• Activity
Could you carry on the article about the Texas senator and medical marijuana, picking up after its last sentence?

• Excerpt to read
Texas senator denounces medical marijuana anecdotal evidence
A Texas senator, who also is a physician, says she needs more than anecdotal evidence that medical marijuana works.
Senator Donna Campbell, a board certified emergency room physician who lives in New Braunfels and represents Senate District 25, a six county district which includes parts of San Antonio and Austin, has struck a nerve with those in the medical cannabis community for the second time this year.
Previously during a Senate Veterans Affairs Committee meeting earlier in March, retired Army veteran Arthur Mayer brought up the subject of medical cannabis for veterans during his testimony. As he began to speak about the issue, Sen. Campbell quickly tapped her pen on the desk, stating that the legislature had already passed medical marijuana.
Mayer noted that the bill in question was a CBD bill, not whole plant cannabis, and that only those with extreme forms of epilepsy can qualify as patients. He added that military veterans would not be able to benefit from this medical program. The senator quickly told Mayer that it was a subject for another time.
This prompted Matt Gower, a retired Combat Engineer in the Texas Army National Guard, to reach out to the senator to express his disappointment with how she responded to Mayer’s testimony.
He received a response back, with the senator stating “I am skeptical as a physician and have not seen scientific evidence proving long-term benefits.”
An exchange ensued between both Gower and Campbell, with Gower providing a number of sources including the NORML Legislator’s Educational Packet, Clinical Applications for Cannabis and Cannabinoids, as well as information on Alexis Bortell, a 10-year-old girl who had to leave the state to receive treatment for her severe seizure activity in Colorado.
Since beginning treatment with cannabis extracts, including both THC and CBD, Bortell has not had any seizures in over a year now. Down from the 20 or so seizures she was having each day.

Stored entries
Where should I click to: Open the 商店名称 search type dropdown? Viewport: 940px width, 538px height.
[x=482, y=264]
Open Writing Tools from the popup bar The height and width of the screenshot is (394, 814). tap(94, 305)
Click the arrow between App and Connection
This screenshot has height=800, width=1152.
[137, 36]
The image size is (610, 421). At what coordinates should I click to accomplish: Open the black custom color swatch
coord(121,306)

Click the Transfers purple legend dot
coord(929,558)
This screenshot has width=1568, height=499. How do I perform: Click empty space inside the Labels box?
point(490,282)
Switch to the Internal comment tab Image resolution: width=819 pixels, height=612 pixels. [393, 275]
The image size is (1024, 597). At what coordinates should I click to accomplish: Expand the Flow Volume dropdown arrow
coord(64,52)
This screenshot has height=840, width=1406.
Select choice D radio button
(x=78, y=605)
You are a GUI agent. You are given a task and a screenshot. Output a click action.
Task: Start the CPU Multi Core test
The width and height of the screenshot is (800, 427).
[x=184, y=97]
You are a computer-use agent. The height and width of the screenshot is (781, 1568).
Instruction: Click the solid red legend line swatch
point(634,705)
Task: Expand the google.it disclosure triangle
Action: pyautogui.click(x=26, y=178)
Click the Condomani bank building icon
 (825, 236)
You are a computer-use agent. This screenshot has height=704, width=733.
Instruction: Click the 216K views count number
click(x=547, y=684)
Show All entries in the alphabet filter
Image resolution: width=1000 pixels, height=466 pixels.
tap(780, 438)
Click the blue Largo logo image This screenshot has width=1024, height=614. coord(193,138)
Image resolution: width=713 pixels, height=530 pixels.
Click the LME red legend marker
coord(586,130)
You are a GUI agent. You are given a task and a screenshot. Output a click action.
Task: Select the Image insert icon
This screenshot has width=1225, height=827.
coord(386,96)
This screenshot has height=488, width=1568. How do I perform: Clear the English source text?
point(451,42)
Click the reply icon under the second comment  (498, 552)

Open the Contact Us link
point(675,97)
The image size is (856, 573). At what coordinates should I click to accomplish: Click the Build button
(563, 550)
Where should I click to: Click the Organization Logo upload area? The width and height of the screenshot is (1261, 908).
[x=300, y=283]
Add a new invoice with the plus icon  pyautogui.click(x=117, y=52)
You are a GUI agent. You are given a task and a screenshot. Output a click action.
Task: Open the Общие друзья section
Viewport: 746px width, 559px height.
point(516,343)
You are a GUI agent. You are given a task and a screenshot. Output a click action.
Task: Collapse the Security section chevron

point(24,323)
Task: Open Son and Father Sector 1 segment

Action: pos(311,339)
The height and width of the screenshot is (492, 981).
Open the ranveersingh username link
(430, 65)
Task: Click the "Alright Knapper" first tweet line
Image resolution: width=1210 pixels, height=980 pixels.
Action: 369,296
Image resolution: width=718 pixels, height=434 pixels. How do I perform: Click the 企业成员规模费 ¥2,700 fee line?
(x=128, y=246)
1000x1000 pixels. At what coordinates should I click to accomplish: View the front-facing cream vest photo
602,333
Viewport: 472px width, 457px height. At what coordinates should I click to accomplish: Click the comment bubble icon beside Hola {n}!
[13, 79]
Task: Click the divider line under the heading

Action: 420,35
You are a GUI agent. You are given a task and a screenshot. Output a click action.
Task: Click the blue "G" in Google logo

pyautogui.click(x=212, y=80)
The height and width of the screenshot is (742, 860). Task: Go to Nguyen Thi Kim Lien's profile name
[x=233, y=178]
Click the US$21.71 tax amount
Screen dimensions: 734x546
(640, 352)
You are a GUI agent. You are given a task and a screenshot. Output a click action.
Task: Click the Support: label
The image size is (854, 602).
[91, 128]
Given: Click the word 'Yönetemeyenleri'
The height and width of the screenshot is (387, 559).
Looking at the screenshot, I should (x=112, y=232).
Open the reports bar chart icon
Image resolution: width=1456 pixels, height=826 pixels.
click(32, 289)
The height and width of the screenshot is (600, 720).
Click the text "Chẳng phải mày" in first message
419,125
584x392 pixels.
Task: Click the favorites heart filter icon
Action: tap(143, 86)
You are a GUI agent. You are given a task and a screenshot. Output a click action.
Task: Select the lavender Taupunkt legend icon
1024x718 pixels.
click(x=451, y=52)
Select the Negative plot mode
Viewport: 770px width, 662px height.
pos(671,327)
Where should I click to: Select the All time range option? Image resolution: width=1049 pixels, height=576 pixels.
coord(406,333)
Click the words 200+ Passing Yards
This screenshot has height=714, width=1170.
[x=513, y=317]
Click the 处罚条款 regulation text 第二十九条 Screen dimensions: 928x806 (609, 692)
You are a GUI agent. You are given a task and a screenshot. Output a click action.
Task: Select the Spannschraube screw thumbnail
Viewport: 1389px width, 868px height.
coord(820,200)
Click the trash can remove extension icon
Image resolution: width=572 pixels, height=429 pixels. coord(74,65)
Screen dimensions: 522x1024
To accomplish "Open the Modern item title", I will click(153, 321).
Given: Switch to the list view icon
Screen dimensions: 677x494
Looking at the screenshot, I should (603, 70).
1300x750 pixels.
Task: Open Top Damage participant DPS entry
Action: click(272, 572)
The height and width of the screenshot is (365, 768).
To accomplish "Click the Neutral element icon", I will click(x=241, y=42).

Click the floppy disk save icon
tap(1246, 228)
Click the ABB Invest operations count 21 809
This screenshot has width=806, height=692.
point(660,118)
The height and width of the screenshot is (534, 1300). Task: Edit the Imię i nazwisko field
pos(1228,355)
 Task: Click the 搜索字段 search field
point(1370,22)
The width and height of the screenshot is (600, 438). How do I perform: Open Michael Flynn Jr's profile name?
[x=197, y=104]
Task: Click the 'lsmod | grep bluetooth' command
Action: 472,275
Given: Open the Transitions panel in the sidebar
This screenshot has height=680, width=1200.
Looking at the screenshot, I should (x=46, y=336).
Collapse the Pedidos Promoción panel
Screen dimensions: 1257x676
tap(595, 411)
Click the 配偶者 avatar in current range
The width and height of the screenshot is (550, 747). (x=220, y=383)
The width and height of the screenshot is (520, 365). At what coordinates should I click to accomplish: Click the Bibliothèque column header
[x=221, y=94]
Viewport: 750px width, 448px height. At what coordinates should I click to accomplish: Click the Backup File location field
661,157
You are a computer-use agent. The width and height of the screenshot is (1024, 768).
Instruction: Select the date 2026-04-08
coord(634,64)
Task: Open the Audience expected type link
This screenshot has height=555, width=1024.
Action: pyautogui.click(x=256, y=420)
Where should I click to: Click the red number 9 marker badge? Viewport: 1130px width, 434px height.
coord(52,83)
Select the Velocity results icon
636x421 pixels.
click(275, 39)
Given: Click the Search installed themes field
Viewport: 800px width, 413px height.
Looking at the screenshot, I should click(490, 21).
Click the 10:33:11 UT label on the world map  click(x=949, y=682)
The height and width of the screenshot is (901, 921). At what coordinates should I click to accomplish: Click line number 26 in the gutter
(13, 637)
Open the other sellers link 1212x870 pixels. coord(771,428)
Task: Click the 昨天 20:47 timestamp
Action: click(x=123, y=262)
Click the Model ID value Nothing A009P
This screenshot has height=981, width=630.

• Output for this exercise
Campbell responded to this information by saying “Thanks for forwarding these posts, but I am looking for far more than anectdotal evidence. Heck, I could write a book on all the anectdotal remedies I’ve heard people swear worked when they came into the ER, even though they were often masking the symptoms of a serious disease or creating their own seperate and harmful side effects. Like I said, your work is cut out in convincing me and it’s going to take overwhelming scientific data, but I appreciate your continued feedback.”
This response comes on the heels of recent results from FDA-approved clinical trials at children’s hospitals in Texas which showed that CBD oil is effective at helping to reduce seizure activity. Outside of the state, many, including Bortell, also need THC to be included in the treatment in order for it to be effective.
The Journal of Neural Transmission has published a study which shows that THC may enhance the effectiveness of other compounds when treating seizure activity.
A recent poll by TEGNA Media, which owns a wide-ranging portfolio of media outlets and reaches one-third of all television households nationwide, found that 71 percent of Texans are in favor of medical marijuana.
A WebMD/Medscap survey of 1,544 doctors showed that a majority are in support of medical marijuana.